In the matter of Lawrence vs. Texas, the justices ruled 6 to 3 Thursday that the sodomy law in Texas, which criminalized consensual sexual activity between homosexuals, was unconstitutional. But the court didn’t leave it at that. In a breathtaking majority opinion by Justice Anthony Kennedy, the court overturned its 1986 decision in Bowers vs. Hardwick, which had upheld a similar statute in Georgia, saying that ruling “demeans the lives of homosexual persons.”

The ruling was stunning for another reason: For the first time in history, the rights of gays to live their lives with dignity, free from state persecution and prosecution, was vigorously defended by the nation’s highest court—a conservative one, at that.

Noting that intimate contact is but one expression of a deeper bond between two people, Kennedy wrote, “The state cannot demean their existence or control their destiny by making their private sexual conduct a crime.” He added, “Their right to liberty under the Due Process Clause gives them the full right to engage in their conduct without intervention of the government.”

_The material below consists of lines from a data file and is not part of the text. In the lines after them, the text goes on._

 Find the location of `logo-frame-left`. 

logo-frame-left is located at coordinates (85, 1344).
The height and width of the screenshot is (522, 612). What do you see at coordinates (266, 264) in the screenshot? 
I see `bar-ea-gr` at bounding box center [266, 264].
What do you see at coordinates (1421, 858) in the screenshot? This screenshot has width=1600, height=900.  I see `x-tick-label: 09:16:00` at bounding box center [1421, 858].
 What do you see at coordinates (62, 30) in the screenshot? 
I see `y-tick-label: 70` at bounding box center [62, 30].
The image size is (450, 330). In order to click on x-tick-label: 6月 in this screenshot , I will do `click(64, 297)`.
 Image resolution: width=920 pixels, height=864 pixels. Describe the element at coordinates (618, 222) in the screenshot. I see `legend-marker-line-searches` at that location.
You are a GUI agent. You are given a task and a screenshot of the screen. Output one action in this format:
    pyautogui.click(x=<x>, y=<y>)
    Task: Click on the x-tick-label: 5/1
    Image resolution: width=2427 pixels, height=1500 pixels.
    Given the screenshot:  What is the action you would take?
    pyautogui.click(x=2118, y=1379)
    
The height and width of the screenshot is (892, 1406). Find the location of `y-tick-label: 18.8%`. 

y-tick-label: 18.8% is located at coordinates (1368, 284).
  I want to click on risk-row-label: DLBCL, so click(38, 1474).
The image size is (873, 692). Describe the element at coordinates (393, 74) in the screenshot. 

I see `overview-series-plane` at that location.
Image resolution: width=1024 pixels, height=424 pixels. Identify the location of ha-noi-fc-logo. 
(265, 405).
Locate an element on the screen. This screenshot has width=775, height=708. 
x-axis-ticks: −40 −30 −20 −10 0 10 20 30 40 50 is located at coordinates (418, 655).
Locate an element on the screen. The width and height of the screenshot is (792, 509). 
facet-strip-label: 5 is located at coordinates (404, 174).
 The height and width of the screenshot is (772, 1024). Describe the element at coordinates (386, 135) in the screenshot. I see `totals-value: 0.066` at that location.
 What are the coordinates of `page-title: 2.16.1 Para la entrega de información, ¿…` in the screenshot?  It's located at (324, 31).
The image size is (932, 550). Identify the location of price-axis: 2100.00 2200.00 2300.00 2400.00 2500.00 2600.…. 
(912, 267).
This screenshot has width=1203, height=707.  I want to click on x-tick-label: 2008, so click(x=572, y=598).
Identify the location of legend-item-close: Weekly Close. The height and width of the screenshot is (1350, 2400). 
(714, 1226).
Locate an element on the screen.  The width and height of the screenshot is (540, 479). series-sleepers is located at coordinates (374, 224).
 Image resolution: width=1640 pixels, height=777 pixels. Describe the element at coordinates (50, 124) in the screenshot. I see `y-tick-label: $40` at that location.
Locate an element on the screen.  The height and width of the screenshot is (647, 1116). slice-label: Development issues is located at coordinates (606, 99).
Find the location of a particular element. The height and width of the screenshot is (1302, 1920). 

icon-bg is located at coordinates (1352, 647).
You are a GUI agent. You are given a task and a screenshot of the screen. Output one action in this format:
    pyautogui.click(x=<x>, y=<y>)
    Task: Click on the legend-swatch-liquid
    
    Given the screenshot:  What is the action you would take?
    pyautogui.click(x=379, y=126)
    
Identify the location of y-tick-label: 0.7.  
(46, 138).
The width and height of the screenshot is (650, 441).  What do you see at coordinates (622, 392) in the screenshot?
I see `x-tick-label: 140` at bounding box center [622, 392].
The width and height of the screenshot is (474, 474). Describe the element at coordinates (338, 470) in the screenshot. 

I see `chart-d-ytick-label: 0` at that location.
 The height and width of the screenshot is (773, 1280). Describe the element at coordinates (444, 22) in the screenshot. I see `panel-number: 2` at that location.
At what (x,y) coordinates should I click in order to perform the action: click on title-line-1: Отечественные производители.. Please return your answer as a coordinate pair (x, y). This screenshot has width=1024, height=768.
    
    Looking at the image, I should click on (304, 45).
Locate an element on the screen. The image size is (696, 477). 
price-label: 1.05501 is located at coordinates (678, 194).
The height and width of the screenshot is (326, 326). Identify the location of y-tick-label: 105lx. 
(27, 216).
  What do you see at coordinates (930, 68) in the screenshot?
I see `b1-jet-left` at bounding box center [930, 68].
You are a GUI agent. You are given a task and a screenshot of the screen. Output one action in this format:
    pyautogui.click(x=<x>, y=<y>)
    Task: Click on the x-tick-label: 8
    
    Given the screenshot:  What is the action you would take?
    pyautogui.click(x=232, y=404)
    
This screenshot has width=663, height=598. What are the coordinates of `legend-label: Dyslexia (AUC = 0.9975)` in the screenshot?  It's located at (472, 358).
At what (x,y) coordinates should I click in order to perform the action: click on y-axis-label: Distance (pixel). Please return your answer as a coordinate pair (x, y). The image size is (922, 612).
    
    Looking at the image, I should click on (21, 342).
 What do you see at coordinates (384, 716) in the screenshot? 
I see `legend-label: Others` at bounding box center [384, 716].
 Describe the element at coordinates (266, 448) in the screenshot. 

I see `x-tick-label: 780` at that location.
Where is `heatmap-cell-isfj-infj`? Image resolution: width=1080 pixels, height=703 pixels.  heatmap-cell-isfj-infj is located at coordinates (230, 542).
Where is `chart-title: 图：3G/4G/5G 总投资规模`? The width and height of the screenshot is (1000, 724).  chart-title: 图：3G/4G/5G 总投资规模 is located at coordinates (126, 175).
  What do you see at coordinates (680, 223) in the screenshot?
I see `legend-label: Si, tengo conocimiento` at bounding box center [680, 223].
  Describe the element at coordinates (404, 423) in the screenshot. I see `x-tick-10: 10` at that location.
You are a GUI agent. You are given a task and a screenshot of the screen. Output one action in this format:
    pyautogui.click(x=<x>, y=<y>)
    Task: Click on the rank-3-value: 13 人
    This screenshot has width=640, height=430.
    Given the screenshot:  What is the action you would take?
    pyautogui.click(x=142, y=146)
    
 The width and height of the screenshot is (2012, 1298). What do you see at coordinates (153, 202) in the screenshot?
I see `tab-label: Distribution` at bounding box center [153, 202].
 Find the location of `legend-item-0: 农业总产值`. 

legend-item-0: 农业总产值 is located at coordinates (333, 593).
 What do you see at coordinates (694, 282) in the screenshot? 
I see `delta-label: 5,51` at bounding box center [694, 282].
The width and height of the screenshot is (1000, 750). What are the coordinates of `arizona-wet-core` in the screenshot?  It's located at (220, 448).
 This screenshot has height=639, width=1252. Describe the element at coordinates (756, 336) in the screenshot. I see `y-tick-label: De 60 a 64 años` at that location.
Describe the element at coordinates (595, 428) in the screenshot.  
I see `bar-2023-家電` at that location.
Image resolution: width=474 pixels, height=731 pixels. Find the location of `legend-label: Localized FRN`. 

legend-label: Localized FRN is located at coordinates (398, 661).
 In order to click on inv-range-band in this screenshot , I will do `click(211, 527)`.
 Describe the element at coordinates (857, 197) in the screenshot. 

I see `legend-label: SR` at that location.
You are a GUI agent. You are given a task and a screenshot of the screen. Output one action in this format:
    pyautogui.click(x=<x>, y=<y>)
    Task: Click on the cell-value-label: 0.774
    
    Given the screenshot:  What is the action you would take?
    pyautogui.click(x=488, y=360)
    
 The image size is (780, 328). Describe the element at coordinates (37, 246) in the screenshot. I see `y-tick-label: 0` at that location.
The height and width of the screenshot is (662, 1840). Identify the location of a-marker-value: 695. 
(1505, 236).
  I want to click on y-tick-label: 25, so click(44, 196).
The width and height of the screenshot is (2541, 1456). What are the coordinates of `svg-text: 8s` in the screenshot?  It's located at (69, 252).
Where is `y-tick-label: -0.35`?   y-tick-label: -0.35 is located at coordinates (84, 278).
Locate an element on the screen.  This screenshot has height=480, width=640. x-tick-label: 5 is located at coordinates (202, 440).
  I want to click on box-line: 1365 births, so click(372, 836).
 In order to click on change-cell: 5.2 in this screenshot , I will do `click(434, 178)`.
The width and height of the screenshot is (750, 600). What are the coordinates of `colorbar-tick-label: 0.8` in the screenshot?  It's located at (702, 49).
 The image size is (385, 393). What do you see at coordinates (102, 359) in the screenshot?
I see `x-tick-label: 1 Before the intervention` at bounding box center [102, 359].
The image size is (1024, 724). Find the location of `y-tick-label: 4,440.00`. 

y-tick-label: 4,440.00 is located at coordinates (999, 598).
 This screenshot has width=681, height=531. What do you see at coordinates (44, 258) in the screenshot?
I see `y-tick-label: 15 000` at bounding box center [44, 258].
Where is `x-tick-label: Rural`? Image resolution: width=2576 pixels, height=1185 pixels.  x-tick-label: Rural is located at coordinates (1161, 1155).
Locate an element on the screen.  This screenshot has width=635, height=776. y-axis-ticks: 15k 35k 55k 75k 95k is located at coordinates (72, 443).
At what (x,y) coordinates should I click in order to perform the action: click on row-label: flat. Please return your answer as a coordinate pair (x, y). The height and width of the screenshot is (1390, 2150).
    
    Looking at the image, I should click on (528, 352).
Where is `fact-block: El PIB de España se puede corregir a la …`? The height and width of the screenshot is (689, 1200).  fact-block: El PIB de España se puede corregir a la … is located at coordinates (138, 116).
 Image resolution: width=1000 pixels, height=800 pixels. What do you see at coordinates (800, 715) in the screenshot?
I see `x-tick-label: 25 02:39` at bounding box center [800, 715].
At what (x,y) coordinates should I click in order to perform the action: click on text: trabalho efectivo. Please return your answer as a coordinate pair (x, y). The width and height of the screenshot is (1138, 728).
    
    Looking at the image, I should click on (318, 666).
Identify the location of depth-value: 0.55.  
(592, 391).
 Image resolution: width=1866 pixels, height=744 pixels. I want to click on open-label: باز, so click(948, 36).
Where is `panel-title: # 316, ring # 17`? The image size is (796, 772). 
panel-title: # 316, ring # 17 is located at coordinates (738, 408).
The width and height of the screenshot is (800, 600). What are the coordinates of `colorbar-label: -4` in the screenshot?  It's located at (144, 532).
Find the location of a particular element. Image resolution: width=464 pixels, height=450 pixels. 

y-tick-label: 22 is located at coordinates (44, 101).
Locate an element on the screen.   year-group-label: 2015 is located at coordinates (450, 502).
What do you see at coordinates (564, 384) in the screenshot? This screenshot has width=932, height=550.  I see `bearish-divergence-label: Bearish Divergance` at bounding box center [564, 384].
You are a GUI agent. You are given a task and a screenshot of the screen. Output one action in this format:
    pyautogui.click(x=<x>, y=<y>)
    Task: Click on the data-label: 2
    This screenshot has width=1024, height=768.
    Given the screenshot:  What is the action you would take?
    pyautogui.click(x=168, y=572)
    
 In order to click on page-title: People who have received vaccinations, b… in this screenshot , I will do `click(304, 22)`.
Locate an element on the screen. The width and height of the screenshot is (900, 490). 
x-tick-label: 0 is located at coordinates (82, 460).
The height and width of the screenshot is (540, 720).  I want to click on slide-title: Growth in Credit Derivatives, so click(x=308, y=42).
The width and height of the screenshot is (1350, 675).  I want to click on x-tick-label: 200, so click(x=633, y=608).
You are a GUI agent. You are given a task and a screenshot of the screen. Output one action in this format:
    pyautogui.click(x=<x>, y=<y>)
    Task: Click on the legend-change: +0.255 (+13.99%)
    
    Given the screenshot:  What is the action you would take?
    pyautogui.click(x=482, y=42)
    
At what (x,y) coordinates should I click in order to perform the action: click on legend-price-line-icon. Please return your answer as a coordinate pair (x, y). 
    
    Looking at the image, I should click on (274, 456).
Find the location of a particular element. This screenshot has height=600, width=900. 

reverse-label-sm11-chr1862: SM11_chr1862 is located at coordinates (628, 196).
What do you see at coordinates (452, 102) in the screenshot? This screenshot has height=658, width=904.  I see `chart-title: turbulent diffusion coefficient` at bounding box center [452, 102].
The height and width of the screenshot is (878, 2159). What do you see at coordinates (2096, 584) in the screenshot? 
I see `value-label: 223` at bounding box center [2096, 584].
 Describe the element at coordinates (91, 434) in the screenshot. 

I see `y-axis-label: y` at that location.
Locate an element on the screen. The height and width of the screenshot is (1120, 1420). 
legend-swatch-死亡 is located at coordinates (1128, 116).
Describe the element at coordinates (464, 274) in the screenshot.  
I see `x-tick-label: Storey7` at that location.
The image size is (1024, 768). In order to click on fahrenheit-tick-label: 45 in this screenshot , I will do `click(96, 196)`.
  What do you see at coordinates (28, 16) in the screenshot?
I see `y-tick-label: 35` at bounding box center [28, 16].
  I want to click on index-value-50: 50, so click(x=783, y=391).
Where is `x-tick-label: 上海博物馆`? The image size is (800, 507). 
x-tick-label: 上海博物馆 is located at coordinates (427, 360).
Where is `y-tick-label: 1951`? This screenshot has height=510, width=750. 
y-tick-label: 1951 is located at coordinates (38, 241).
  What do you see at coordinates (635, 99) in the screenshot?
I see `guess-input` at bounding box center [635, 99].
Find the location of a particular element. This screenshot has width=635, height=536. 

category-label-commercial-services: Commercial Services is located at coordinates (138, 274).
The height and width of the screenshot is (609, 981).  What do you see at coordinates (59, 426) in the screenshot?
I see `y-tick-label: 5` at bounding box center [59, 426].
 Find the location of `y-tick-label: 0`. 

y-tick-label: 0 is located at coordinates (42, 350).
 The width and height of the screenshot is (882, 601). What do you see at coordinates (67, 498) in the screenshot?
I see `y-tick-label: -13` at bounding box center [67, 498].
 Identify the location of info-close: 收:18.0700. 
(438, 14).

Not everyone is thrilled. Most notably Justice Antonin Scalia. The man who aspires to be the next chief justice penned a dissenting opinion laden with intolerance. Scalia blasted the majority for eroding moral codes across the country, for imposing its views on the nation, for having “taken sides in the culture war” and for “largely sign[ing] on to the so-called homosexual agenda.”

The retrograde language in Scalia’s opinion reflects a time when gays and lesbians were considered abnormal, a queer oddity, if you will. But society—in the state, the country and the world—has changed and continues to change for the better.

This paper has changed too. Stonewall—the advent of the gay rights movement—was heralded by a then very different Daily News with the July 6, 1969, headline “Homo nest raided, queen bees stinging mad.” The story dripped with the condescension toward homosexuals that was customary for the time—because it reflected the sentiments of much of the city. And America.

Thirty-four years later, the sentiments have matured. And now, with last week’s historic decision, gays and lesbians have won something they always deserved but never expected to get from the Supreme Court: respect.